Hopeless

Saturday, June 05, 2010



If Richard Wolffe is to be believed, my intuition about Obama's less than proactive approach to the oil spill was accurate. There is no day to seize. There is NOTHING anyone can do.

Critics have bashed President Obama for being slow to seize the political initiative in combating the BP oil spill in the Gulf Coast, now widely believed to be the worst environmental disaster in U.S. history. The White House has battled back, releasing a timeline of events showing that Obama was briefed—and deploying the Coast Guard—within 24 hours of the Deepwater Horizon blowout.

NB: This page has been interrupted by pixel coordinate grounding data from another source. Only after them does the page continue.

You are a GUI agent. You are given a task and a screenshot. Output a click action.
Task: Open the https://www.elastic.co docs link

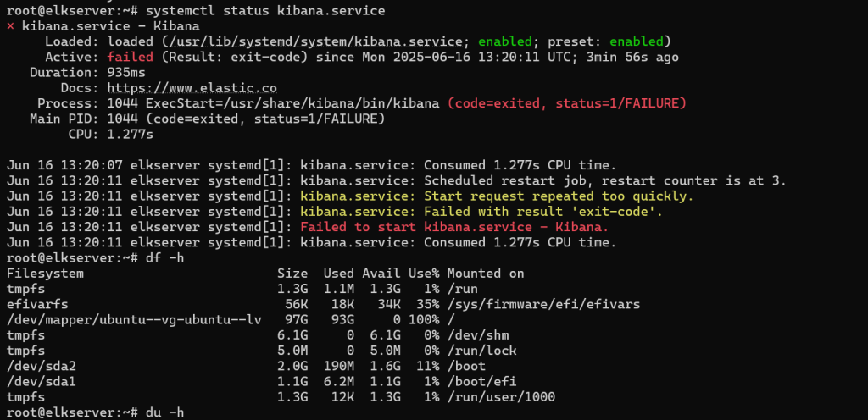(x=192, y=88)
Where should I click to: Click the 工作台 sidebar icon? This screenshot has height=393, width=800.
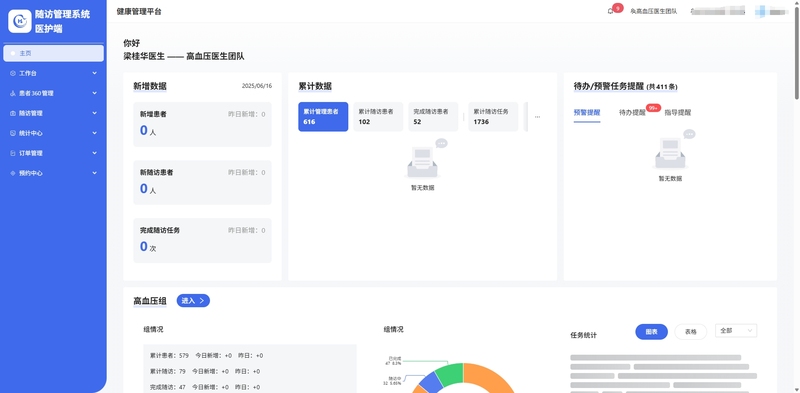(x=13, y=73)
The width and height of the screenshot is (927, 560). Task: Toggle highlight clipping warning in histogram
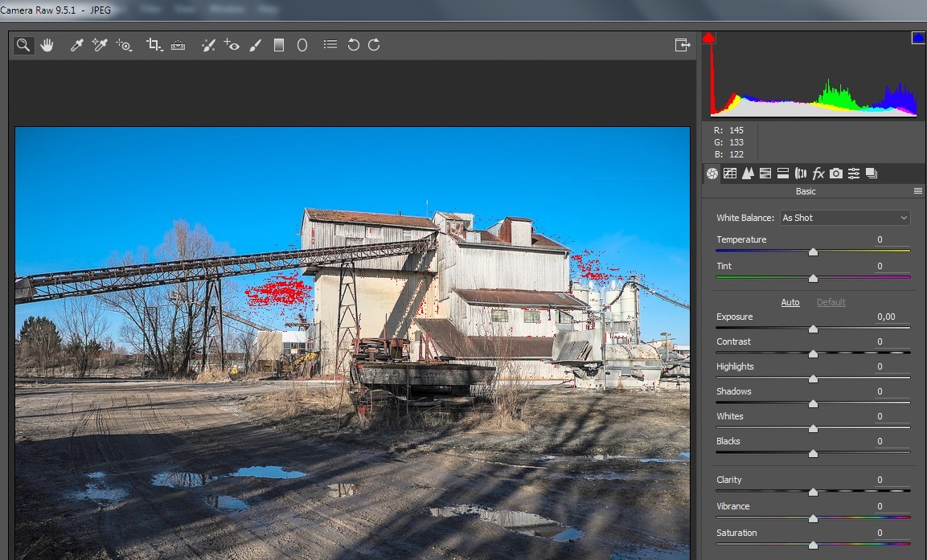(x=917, y=38)
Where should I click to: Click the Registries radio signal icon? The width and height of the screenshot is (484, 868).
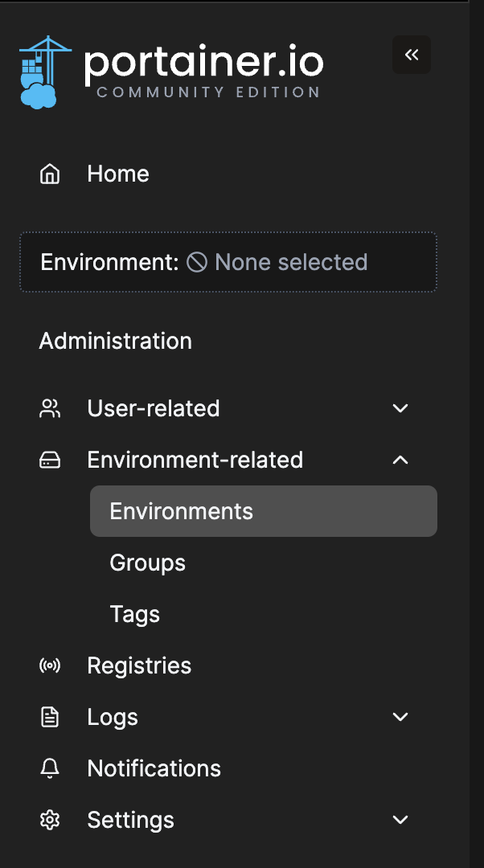tap(50, 665)
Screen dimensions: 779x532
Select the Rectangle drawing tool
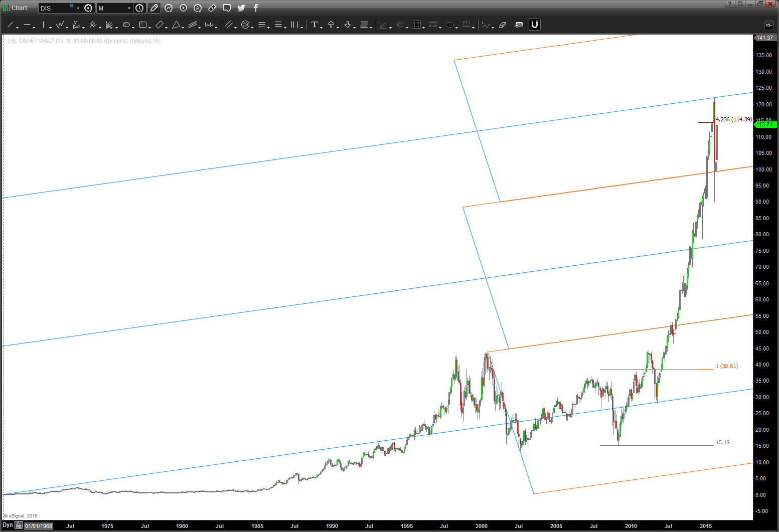click(x=143, y=25)
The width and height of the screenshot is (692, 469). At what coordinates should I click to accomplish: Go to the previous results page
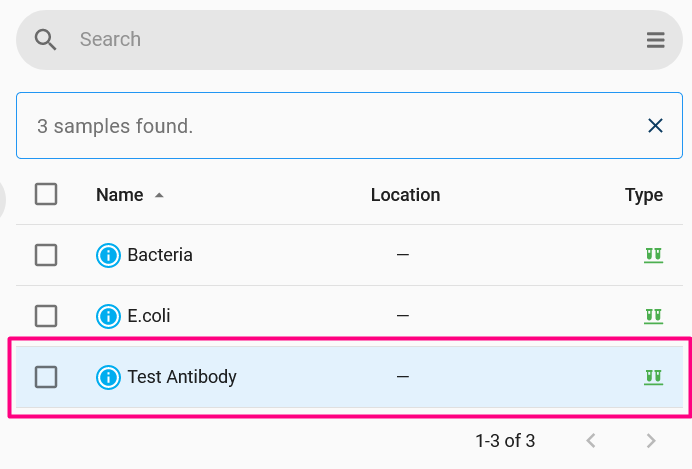click(591, 440)
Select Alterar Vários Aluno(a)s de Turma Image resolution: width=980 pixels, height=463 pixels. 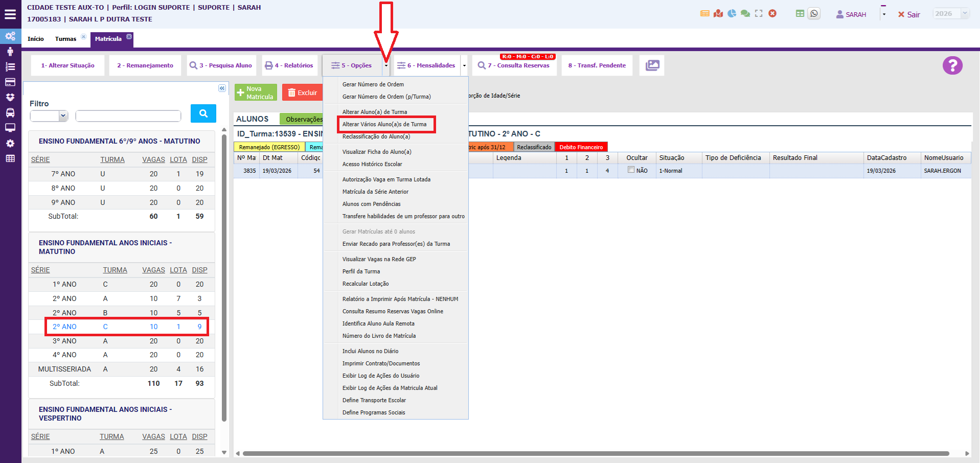pyautogui.click(x=384, y=124)
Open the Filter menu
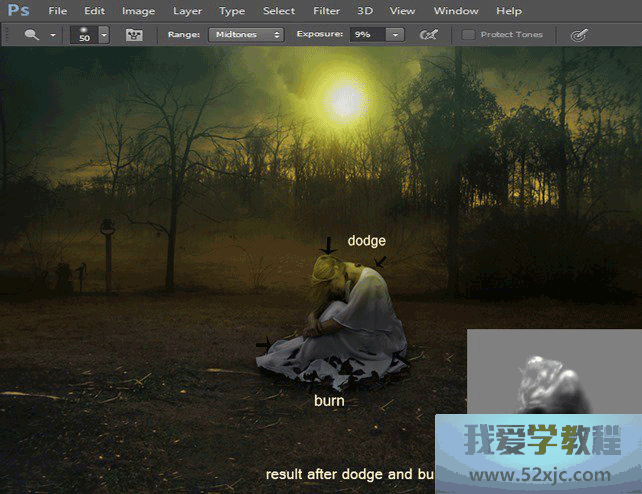This screenshot has width=642, height=494. (x=326, y=11)
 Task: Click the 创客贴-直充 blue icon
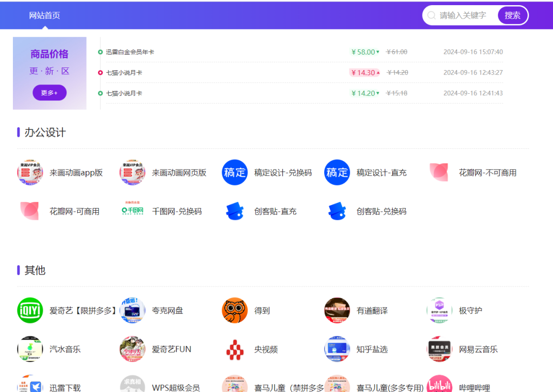(234, 211)
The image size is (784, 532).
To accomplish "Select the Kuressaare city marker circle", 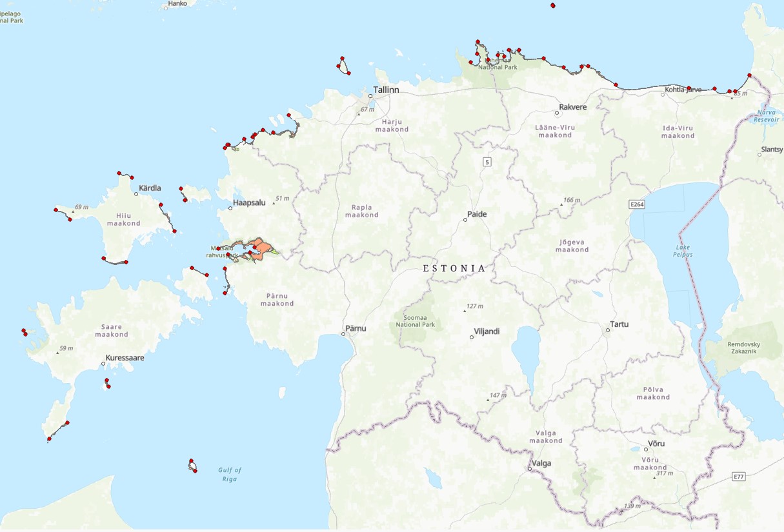I will click(103, 364).
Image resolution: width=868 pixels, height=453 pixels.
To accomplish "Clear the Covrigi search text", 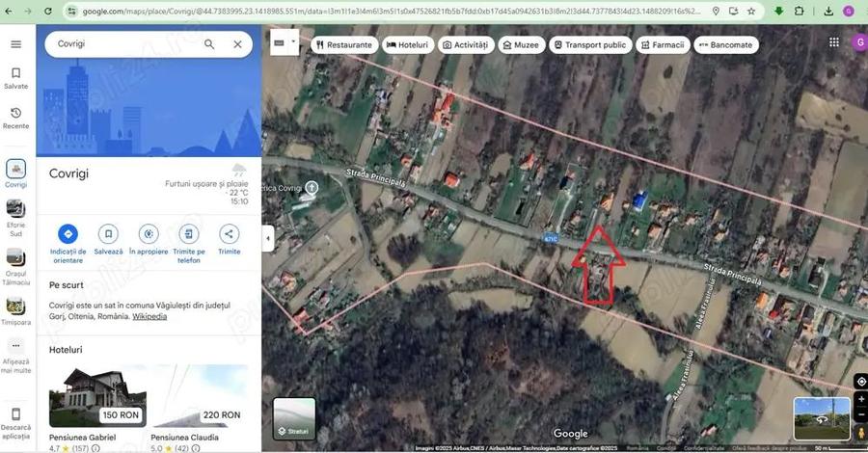I will [x=237, y=44].
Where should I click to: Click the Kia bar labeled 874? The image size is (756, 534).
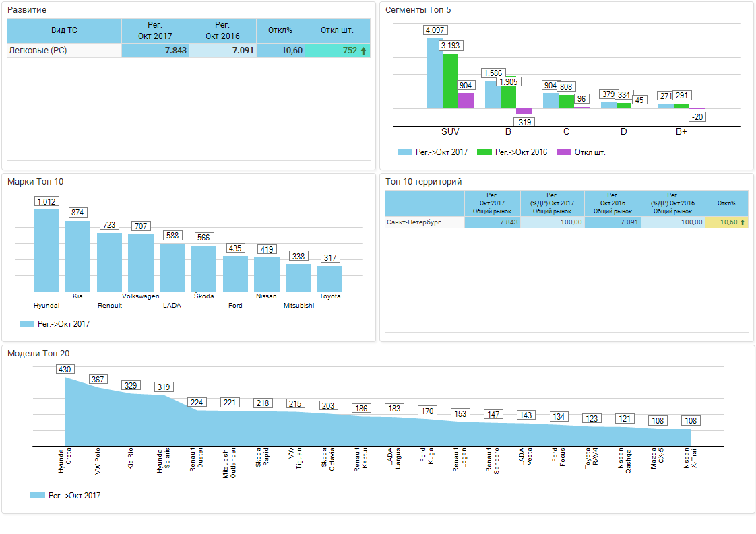click(77, 256)
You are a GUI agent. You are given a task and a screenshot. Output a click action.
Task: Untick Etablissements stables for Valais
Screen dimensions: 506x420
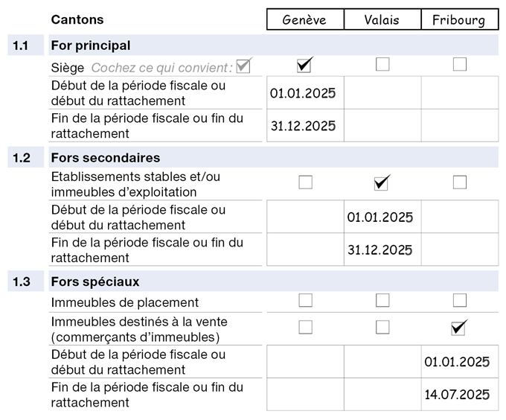coord(382,182)
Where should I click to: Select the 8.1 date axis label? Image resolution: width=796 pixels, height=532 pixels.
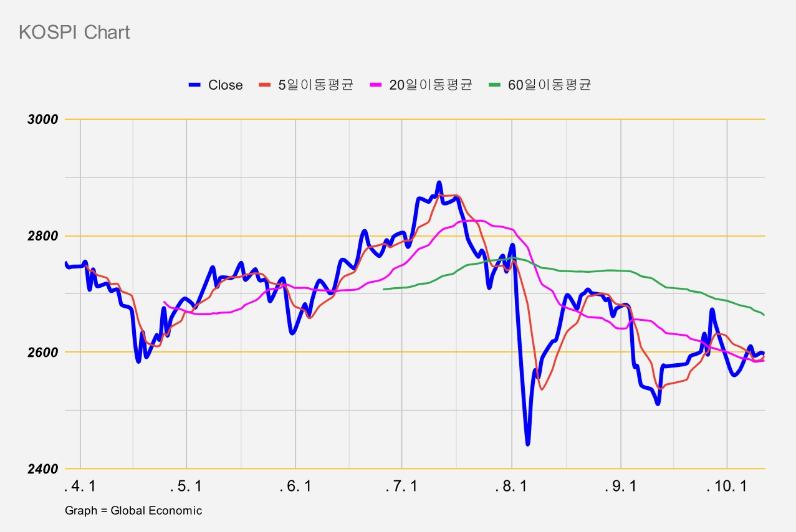coord(512,487)
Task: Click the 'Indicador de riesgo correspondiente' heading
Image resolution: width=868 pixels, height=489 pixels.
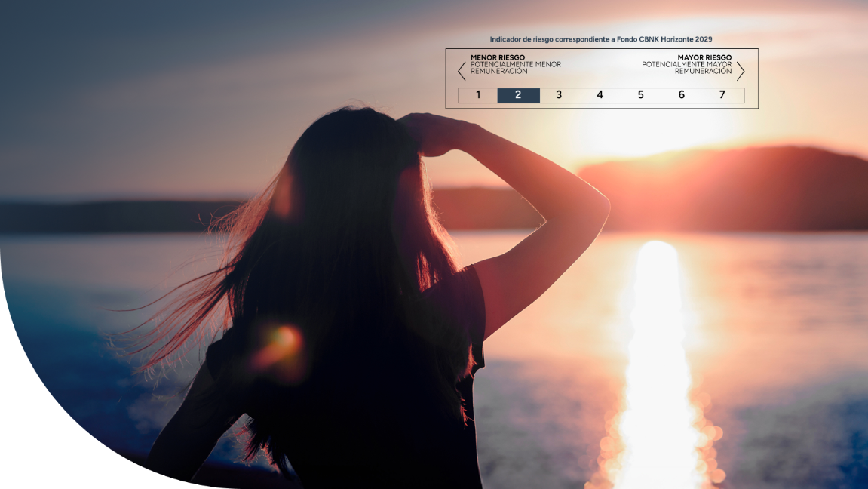Action: click(600, 39)
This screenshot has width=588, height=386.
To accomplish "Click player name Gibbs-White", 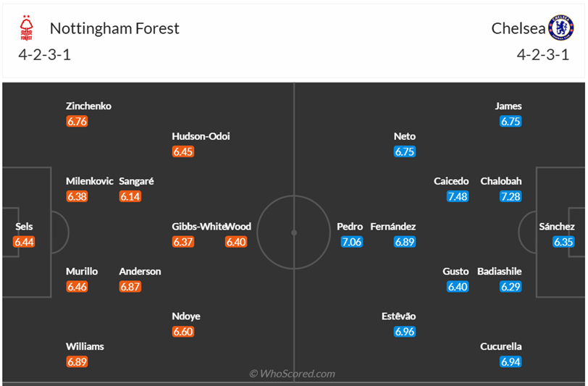I will coord(198,226).
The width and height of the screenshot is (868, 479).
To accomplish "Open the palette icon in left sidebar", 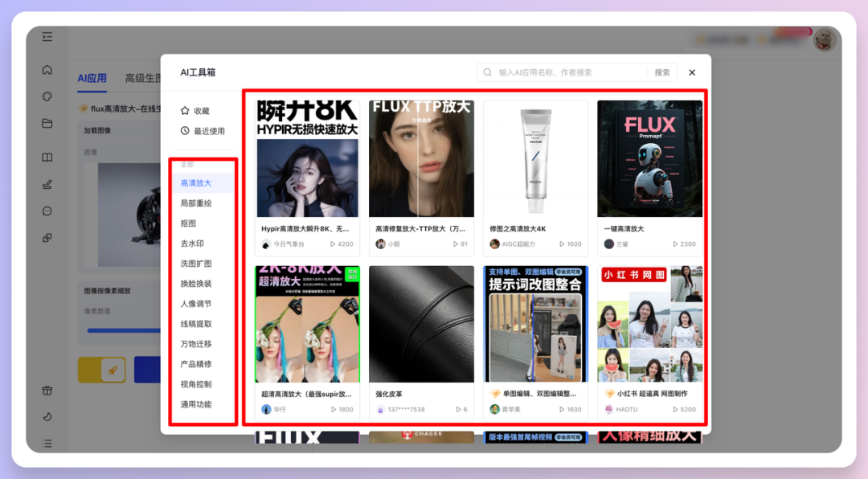I will 47,96.
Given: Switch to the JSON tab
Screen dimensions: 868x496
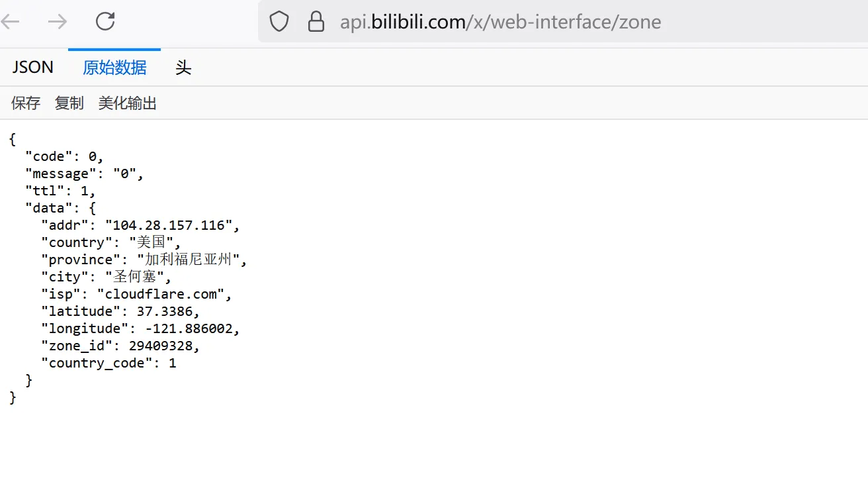Looking at the screenshot, I should [x=32, y=68].
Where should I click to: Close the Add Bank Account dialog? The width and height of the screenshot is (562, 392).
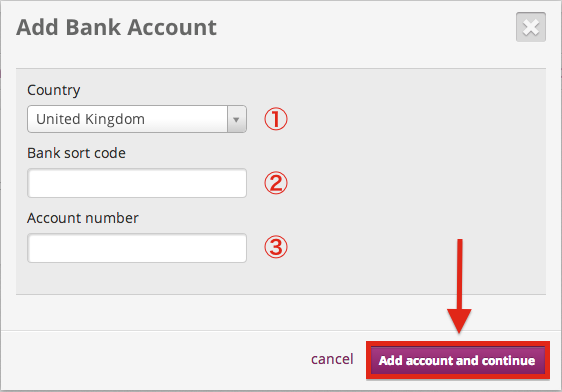point(531,27)
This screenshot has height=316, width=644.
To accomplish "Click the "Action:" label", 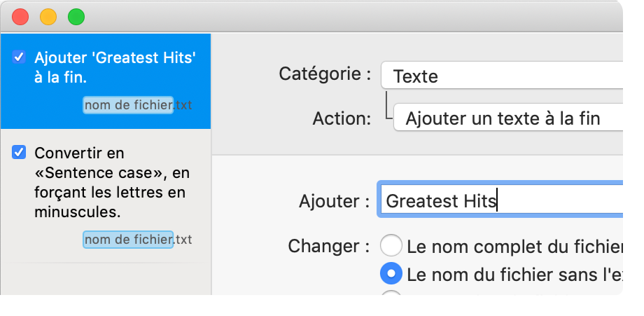I will coord(341,118).
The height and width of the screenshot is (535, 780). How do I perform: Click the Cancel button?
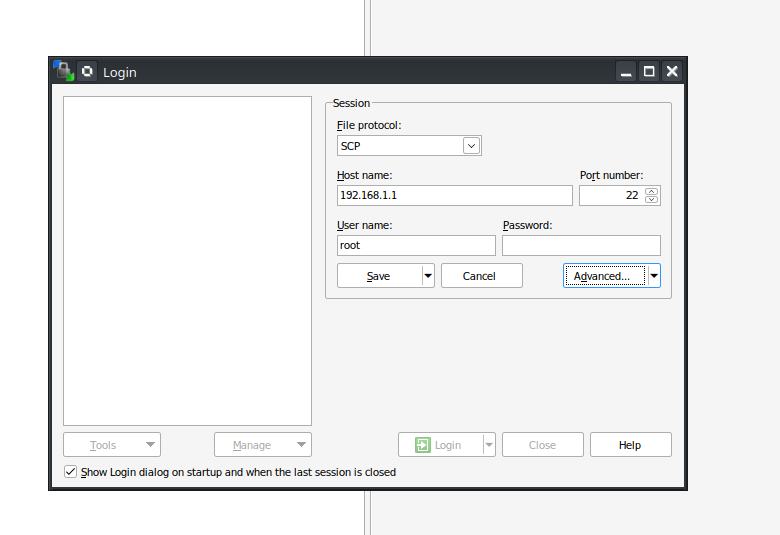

What has not been previously disclosed: The president was not only briefed on the real-time events of the spill, but also on just how bad it would be—and how hard it would be to plug the hole.

Carol Browner, director of the White House Office of Energy and Climate Change Policy, told Obama at one of the earliest briefings in late April that the blowout would likely lead to an unprecedented environmental disaster, senior White House aides told The Daily Beast. Browner warned that capping a well at such depths had never been done before, and that they ought to expect an oil spill that would continue until a relief well was drilled in August, the aide said.

That early briefing on the scope of the spill—and enormous technical challenges involved in fixing it—might help explain the sense of fatalism that has infused Obama's team from the start.